Question

How do you solve $2{x^2} + 12x + 9 = 0?$

Answer 1

Hint: The given equation is of the form of a quadratic equation. Here we need to find the roots of the equation. i.e. we need to find the values of the variable x. Compare the given quadratic equation with the general quadratic equation and substitute the values in the formula of finding the roots of the equation.
If $a{x^2} + bx + c = 0$ is an general quadratic equation, then its roots are found using the formula $x = \dfrac{{ - b \pm \sqrt {{b^2} - 4ac} }}{{2a}}$.

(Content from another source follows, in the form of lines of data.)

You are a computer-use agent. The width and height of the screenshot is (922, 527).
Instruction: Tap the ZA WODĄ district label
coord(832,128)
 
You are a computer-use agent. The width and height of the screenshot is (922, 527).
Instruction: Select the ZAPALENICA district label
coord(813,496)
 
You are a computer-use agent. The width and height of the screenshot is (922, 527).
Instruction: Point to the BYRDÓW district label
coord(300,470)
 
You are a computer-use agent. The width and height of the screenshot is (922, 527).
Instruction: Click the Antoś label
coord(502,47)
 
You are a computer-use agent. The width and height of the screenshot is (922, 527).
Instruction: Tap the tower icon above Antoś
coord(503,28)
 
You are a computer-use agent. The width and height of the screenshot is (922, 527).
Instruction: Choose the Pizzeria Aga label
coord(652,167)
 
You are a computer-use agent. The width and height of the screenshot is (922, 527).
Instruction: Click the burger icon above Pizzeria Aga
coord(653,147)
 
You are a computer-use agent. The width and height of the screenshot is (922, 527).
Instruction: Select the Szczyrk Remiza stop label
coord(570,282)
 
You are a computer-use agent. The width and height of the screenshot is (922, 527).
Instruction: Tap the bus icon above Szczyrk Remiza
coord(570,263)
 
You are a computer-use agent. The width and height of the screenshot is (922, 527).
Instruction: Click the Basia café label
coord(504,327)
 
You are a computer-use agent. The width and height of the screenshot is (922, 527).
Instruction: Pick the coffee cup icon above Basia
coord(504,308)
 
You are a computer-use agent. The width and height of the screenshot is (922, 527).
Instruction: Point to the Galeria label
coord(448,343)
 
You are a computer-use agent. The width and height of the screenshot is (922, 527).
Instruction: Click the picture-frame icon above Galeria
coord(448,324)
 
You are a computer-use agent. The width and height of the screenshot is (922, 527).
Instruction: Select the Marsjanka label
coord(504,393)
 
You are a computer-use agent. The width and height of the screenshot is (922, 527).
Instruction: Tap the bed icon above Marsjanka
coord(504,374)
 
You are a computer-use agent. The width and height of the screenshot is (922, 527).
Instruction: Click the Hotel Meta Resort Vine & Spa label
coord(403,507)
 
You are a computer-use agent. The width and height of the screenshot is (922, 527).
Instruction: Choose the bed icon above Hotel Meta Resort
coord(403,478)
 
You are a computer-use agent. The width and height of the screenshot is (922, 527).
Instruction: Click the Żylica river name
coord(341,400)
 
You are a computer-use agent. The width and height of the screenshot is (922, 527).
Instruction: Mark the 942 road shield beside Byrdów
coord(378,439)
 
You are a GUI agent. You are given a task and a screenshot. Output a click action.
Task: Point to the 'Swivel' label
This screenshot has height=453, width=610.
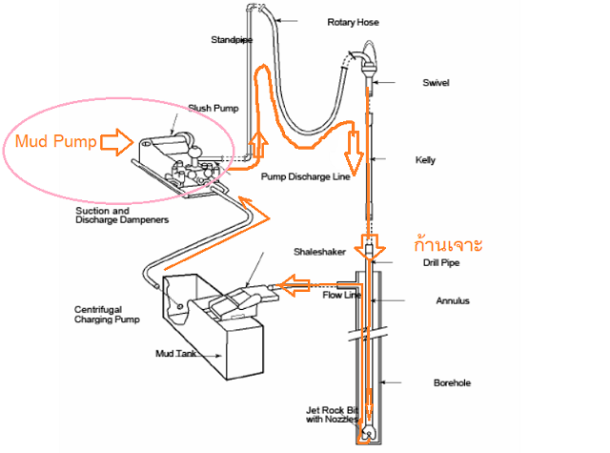pos(436,82)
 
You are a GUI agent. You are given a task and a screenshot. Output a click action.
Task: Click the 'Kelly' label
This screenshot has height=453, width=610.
pos(426,160)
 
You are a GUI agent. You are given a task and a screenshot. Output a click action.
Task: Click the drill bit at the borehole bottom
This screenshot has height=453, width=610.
pos(366,435)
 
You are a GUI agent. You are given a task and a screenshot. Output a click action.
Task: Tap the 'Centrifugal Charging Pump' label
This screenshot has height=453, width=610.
pos(108,314)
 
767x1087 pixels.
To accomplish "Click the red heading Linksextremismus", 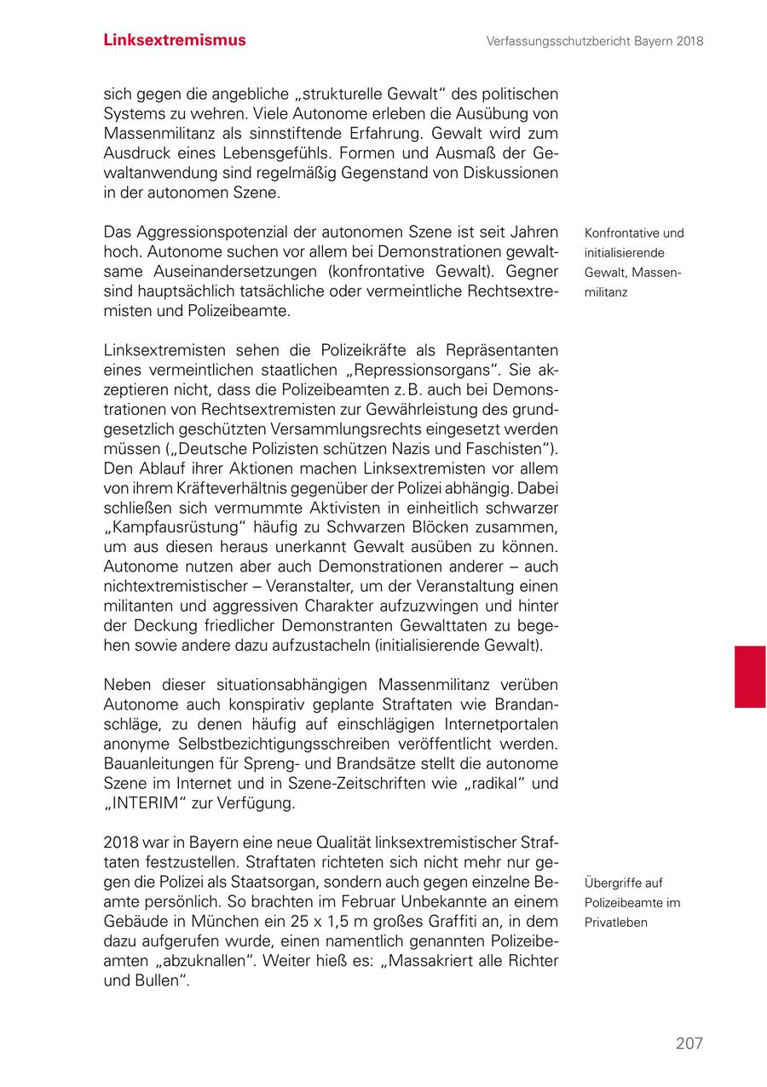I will coord(175,40).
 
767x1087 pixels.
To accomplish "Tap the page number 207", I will coord(689,1043).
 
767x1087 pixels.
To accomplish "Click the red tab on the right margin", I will coord(749,676).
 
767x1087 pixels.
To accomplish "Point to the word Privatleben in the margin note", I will coord(617,923).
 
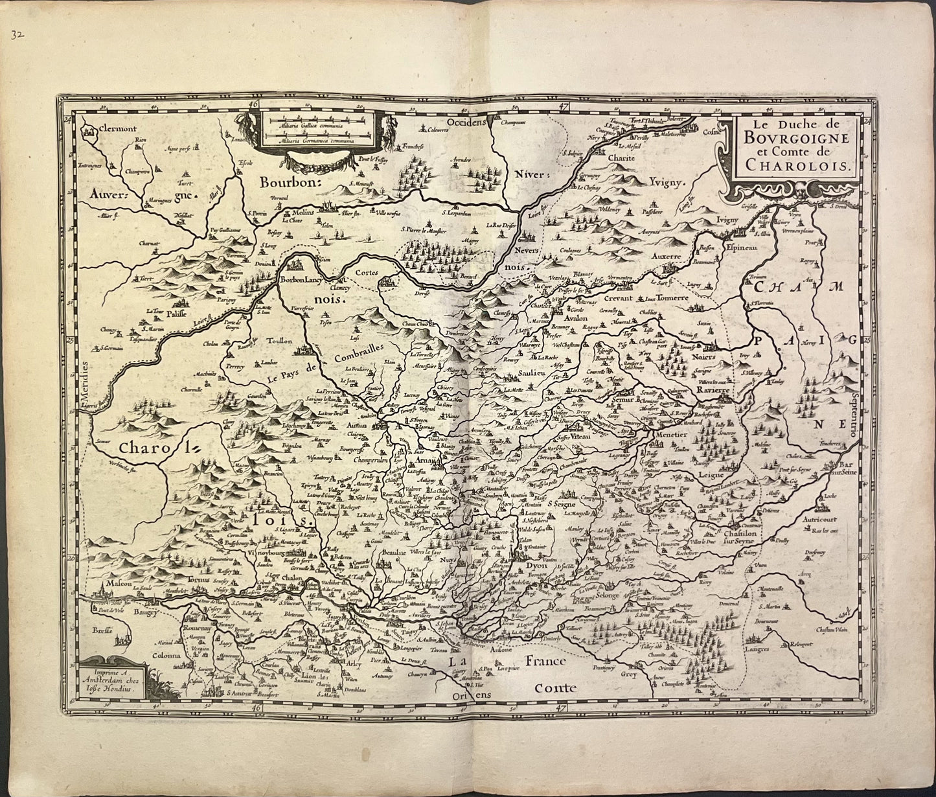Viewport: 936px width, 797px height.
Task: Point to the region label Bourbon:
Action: coord(290,182)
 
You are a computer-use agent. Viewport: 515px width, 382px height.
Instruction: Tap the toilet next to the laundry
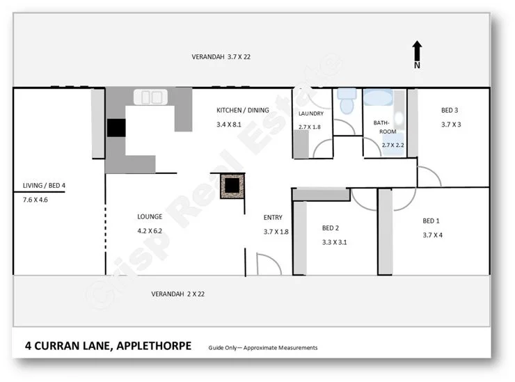[x=346, y=102]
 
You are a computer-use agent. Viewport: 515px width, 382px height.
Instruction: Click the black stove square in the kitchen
[x=116, y=128]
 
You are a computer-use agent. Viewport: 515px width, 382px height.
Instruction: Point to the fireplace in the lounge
[x=231, y=186]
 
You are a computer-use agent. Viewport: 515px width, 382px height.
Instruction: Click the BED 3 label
[x=450, y=111]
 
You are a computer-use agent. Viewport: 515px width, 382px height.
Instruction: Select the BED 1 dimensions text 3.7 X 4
[x=432, y=235]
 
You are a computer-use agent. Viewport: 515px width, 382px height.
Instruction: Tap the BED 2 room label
[x=331, y=228]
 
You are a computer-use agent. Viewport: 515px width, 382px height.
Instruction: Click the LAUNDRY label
[x=311, y=113]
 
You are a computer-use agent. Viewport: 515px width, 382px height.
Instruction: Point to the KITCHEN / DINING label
[x=242, y=111]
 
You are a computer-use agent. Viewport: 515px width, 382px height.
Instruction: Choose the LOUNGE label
[x=150, y=216]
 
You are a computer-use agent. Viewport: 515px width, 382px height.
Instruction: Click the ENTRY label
[x=273, y=216]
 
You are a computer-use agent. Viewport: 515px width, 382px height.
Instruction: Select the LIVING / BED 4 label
[x=44, y=185]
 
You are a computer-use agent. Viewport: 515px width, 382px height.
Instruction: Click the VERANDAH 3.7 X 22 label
[x=221, y=57]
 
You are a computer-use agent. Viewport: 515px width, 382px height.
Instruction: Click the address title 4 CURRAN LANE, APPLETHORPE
[x=108, y=345]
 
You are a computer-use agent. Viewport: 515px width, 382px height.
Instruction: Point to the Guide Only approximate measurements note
[x=262, y=347]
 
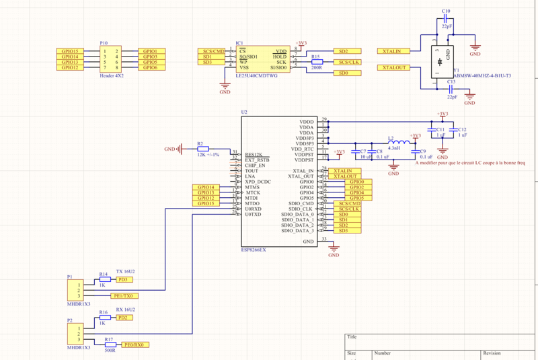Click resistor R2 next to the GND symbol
click(203, 149)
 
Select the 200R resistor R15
click(317, 62)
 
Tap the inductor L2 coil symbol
click(399, 143)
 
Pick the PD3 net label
click(122, 279)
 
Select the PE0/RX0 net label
click(134, 345)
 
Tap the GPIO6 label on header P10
click(150, 67)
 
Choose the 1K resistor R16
click(104, 318)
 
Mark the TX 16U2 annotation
click(126, 271)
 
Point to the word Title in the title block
click(352, 337)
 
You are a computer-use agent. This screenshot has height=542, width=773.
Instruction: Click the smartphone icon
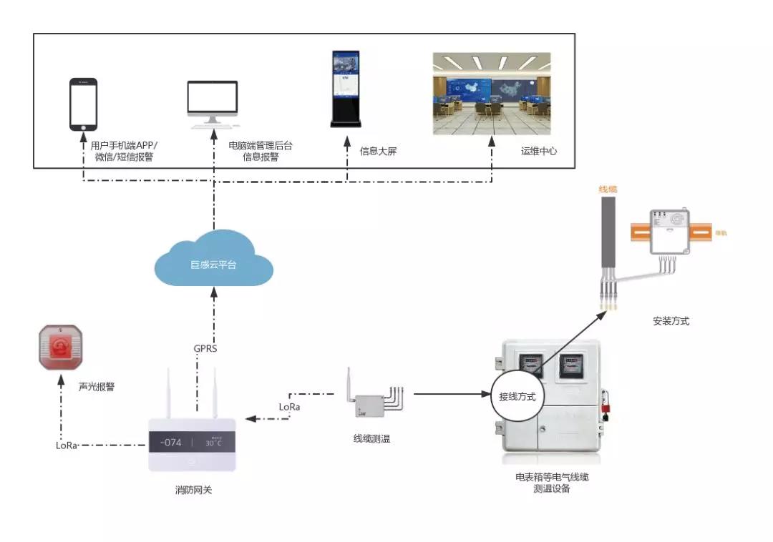click(x=83, y=104)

Complete step by step solution:
We are given the quadratic equation
$2{x^2} + 12x + 9 = 0$ ……(1)
If $a{x^2} + bx + c = 0$ is an general quadratic equation, then we find its roots using the formula $x = \dfrac{{ - b \pm \sqrt {{b^2} - 4ac} }}{{2a}}$. ……(2)
On comparing with the general quadratic equation $a{x^2} + bx + c = 0$, we get,
$a = 2,$ $b = 12,$ $c = 9.$
Substitute the values of $a,$ $b$ and $c$ in the formula of finding the roots of the equation given by the equation (2), we get,
$x = \dfrac{{ - b \pm \sqrt {{b^2} - 4ac} }}{{2a}}$
$ \Rightarrow x = \dfrac{{ - 12 \pm \sqrt {{{(12)}^2} - 4(2)(9)} }}{{2 \times 2}}$
Square the values inside the square root in the numerator of the fraction and then we obtain the solution as,
$ \Rightarrow x = \dfrac{{ - 12 \pm \sqrt {144 - 72} }}{4}$
Now calculate the value under the square root in the fraction we obtain,
$ \Rightarrow x = \dfrac{{ - 12 \pm \sqrt {72} }}{4}$ ……(3)
We now simplify $\sqrt {72} $.
We can write $\sqrt {72} = \sqrt {8 \times 9} $
                                   $ = \sqrt {4 \times 2 \times 9} $
We know that $\sqrt 4 = 2$ and $\sqrt 9 = 3$.
 Now substituting it we obtain $\sqrt {72} = 2 \times 3\sqrt 2 $
                          $\therefore \sqrt {72} $ $ = 6\sqrt 2 $
Hence the equation (3) becomes,
$ \Rightarrow x = \dfrac{{ - 12 \pm 6\sqrt 2 }}{4}$
Take the common factor 6 from the both terms in the numerator, we get,
$ \Rightarrow x = \dfrac{{6( - 2 \pm \sqrt 2 )}}{4}$
Now 4 in the denominator can be written as $4 = 2 \times 2$.
Hence we obtain,
$ \Rightarrow x = \dfrac{{6( - 2 \pm \sqrt 2 )}}{{2 \times 2}}$
Now cancelling the terms in the numerator and denominator we get,
$ \Rightarrow x = \dfrac{{3( - 2 \pm \sqrt 2 )}}{2}$
$ \Rightarrow x = \dfrac{1}{2}\left( { - 6 \pm 3\sqrt 2 } \right)$
$ \Rightarrow x = - 3 \pm \dfrac{{3\sqrt 2 }}{2}$
Hence we obtain the values if x as $x = - 3 + \dfrac{{3\sqrt 2 }}{2}$ and $x = - 3 - \dfrac{{3\sqrt 2 }}{2}$.
Therefore the roots of the quadratic equation $2{x^2} + 12x + 9 = 0$ is given by,
$x = - 3 + \dfrac{{3\sqrt 2 }}{2}$ and $x = - 3 - \dfrac{{3\sqrt 2 }}{2}$.

Note:
Here we can’t use the method of factorization to find the roots or values of x for this question. Most of the students write the coefficient of x as $3x + 4x$ or $6x + 2x$, but this is wrong as it will give us sum as $7x$ or $8x$, but it will not give us the product of terms to be coefficient of ${x^2}$. We need to keep in mind that the coefficient of x should be broken in such a way that its sum gives us the value of the coefficient x and its product gives the value of the coefficient of ${x^2}$.